Mendelssohn/Schumann/Dvořák @ The Dallas Symphony Orchestra

—Wayne Lee Gay

Jun Märkl returns to the podium of the Dallas Symphony Orchestra this week, demonstrating elegant and efficiently expressive conducting in a concert dedicated to three familiar items from the nineteenth-century repertoire.

Indeed, the one obvious weakness in the program is its focus on one style period. In Märkl’s most recent appearance with the orchestra in 2017, he presented an all-French program that ranged across three distinctive styles, from Romanticism (Saint-Saëns) to Post-Impressionism (Poulenc) to Modernism (Messiaen). This weekend’s agenda sticks to the classic Romanticism of Mendelssohn’s Calm Sea and Prosperous Voyage Overture, Schumann’s Concerto in A minor for Piano and Orchestra, Opus 54, and Dvořák’s Symphony No. 9, “From the New World.” Mendelssohn and Schumann were good friends; and though neither knew Dvořák, he was closely linked to Schumann via their mutual close friendship with Brahms. In other words, it was all in the family.

While one might possibly argue in favor of a concert focusing on a single style period, the presence of the “New World” symphony, with its obvious box office appeal and broad familiarity, begs the inclusion of something more adventurous than two other items from the classical hit parade.

Still, there’s much to be said for each piece separately in Märkl’s readings. The sustained chords that begin the Mendelssohn overture, suggesting a still sea, demand an extremely high level of control and concentration across the string section, a challenge Märkl and the musicians fulfill neatly; likewise, Märkl convincingly creates the aura of open air and sea in the more lively “Prosperous Voyage” section.

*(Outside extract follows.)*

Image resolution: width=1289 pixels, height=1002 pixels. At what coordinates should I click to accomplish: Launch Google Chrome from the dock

A falling four-note motif near the end of the Mendelssohn work faintly anticipates a similar melodic pattern in the first movement of the Schumann concerto; conductor Märkl may or may not have intended for the listener to notice the resemblance. Kirill Gerstein, a Russian-born U.S. citizen now based in Berlin, brings a delicately shaped phrasing as soloist for the concerto, highlighted in the gorgeous duet with clarinet at the beginning of the development section of the first movement. Throughout the first two movements, Gerstein displays a singer’s sense of phrasing, managing to be both refined and assertive. At Thursday night’s concert, the third movement proved disappointing, however: conductor and pianist never quite integrated the busy passage-work in the piano part with the overall sweep of the movement.

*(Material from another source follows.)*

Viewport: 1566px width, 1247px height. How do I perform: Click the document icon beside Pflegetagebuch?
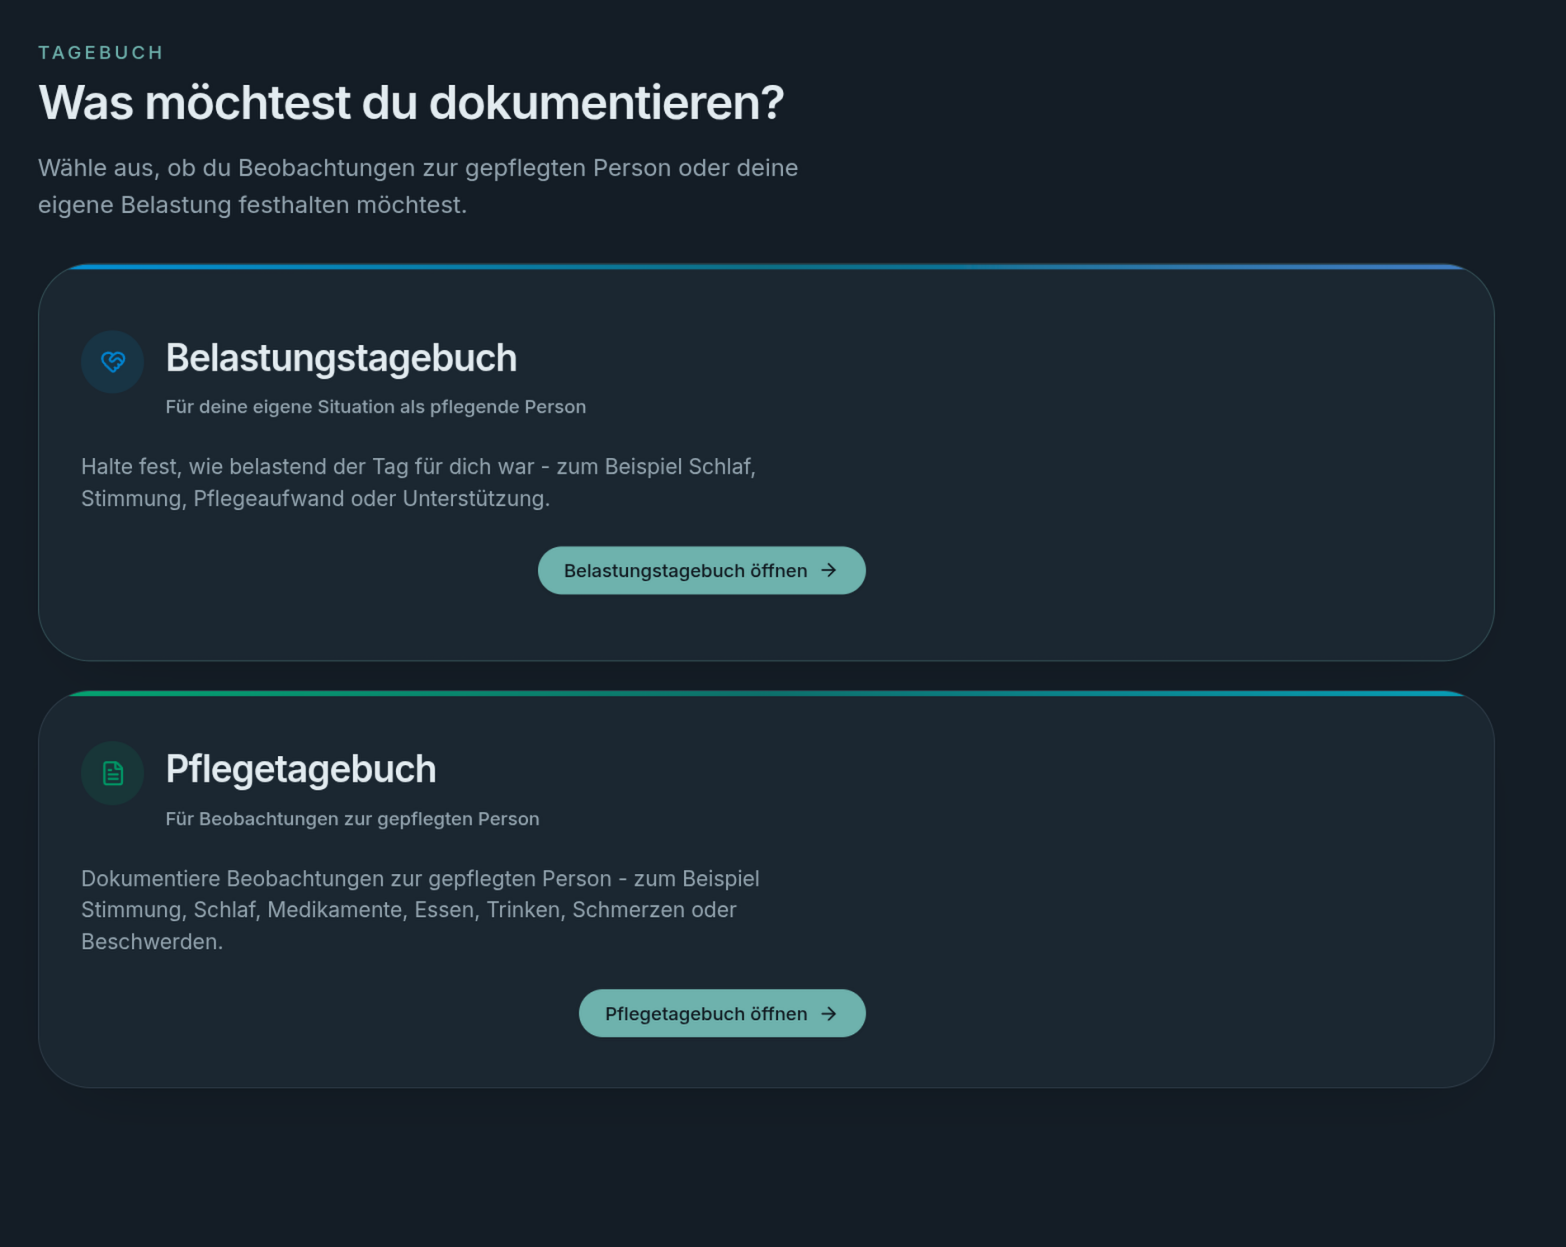[113, 773]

Familiar as Dvořák’s Ninth Symphony is, the work’s sheer power remains; it belongs to that body of works that are popular because they deserve to be. Americans have a particular connection to the work because it’s the first large-scale classical symphony conceived and completed in America (besides being a standard item for decades of music appreciation classes). The thematic material is purely Czech in character, with a heavy dose of Beethoven-inspired gestures, but it’s easy to also hear in the score the breadth and grandeur of the American continent, which Dvořák knew well from his extended stay and travel from the east coast to the middle west in the 1890s.

Dvořák hoped to inspire Americans to create their own national classical music based on African-American folk spirituals, much as he and some of his colleagues had built a Czech national music based on Czech folk idioms. Though probably not in the way Dvořák would have imagined, American composers and popular musicians did indeed build several distinctively American national music movements in the twentieth century, drawing generously from elements specific to African-American culture.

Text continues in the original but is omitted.